En lugar de ocuparse de “uniones civiles”, diseminando además opiniones incoherentes, el papa Francisco debería ocuparse de elevar su voz, de manera formal y argumentada, contra la ruptura en curso de todo freno ético y legislativo en la liquidación por eutanasia de los seres humanos. Esta inmunda deriva concierne al futuro del hombre desde la raíz, y no hay temor de oposición a las autoridades civiles, holandesas u otras, que se sostenga. “Hic Rhodus!”, es este el punto decisivo, no una mítica batalla del “pueblo” contra la modernidad económica y los delicados equilibrios internacionales. El cristianismo siempre ha acompañado a las almas a lo largo de la historia a la luz de las virtudes teologales, no les ha hecho concebir ilusiones sobre “otro mundo posible”. El “otro mundo” está en la visión de Dios, aquí está en la vida sobrenatural. Una “ternura” que se afirme sin horizontes de objetivos y sin el Dios de la revelación en Cristo no hará del hombre contemporáneo un generador de humanidad fraterna, sino un desertor patético de la historia en la que el Dios creador lo ha puesto. Hacia el “final de la historia”.
Quienes se lamentan de las muchas reservas y críticas hechas al papa debe darse cuenta de que Su Santidad actualmente está expuesto, de una forma inédita y contraproducente bajo cualquier aspecto para Roma y para la Iglesia, por una serie de responsabilidades y debilidades: la continua confusión entre privado y público, la forma improvisada y confusa de sus enunciados en el lenguaje diario como en el magisterial, su clara ignorancia (ignoratio) de la enseñanza católica de la que debería ser custodio. Y todo ello, según opinan muchos, para dar cuerpo a sus proyectos y a una visión del oficio petrino que parece ser instrumental para ellos. Es necesario decirlo, porque la escala individual y mundial en la que Bergoglio pretende experimentar un nuevo rostro de la Iglesia –como lugar universal para “nuevos creyentes”, se atreven a decir algunos– corre el riesgo de alterar de manera irreflexiva la verdad de la Iglesia y la fe.

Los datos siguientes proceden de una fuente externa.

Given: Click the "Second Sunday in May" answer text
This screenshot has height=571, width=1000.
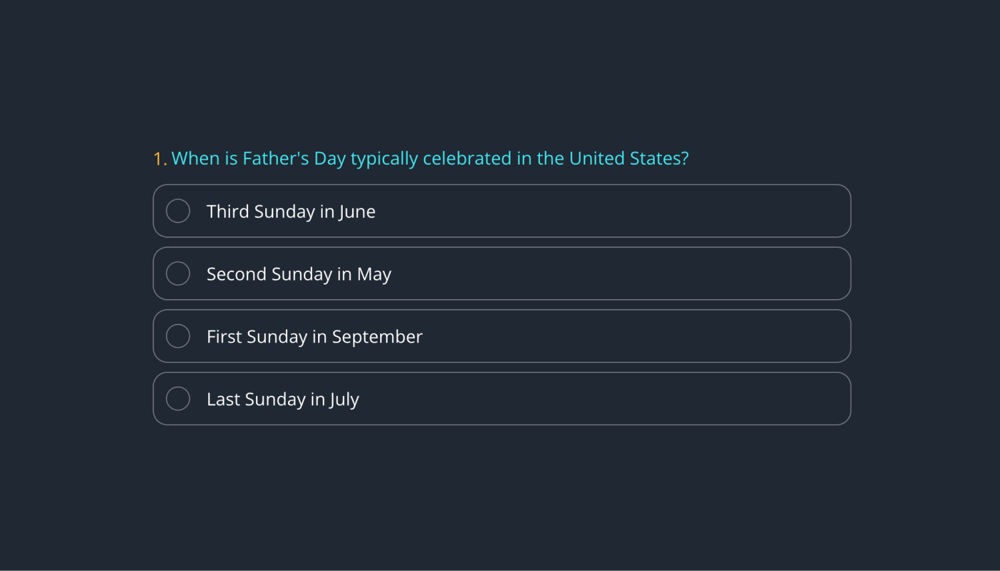Looking at the screenshot, I should pyautogui.click(x=298, y=274).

Ciertamente, el papa no ve que los inteligentes que lo alaban utilizan la “historicidad” de la Iglesia y de los Evangelios como argumento para liquidar cualquier paradigma católico –incluso el cauto promemoria del cardenal Gerhard L. Müller del 23 de octubre, que Andrea Grillo considera “fundamentalista”– y asumir, respecto a la divina revelación, esa libertad que en la historia cristiana siempre ha llevado al error.
Soy consciente de que no estoy observando esa “condescendance” debida a los superiores y que el misericordioso san Francisco de Sales –también él gran instrumento de Dios en la conversión de los hugonotes– recomendaba en los “Entretiens”. Pero el desorden de este pontificado y el consenso deforme, innatural, que se eleva entorno al pontífice son tales que hay que gritar ante Dios.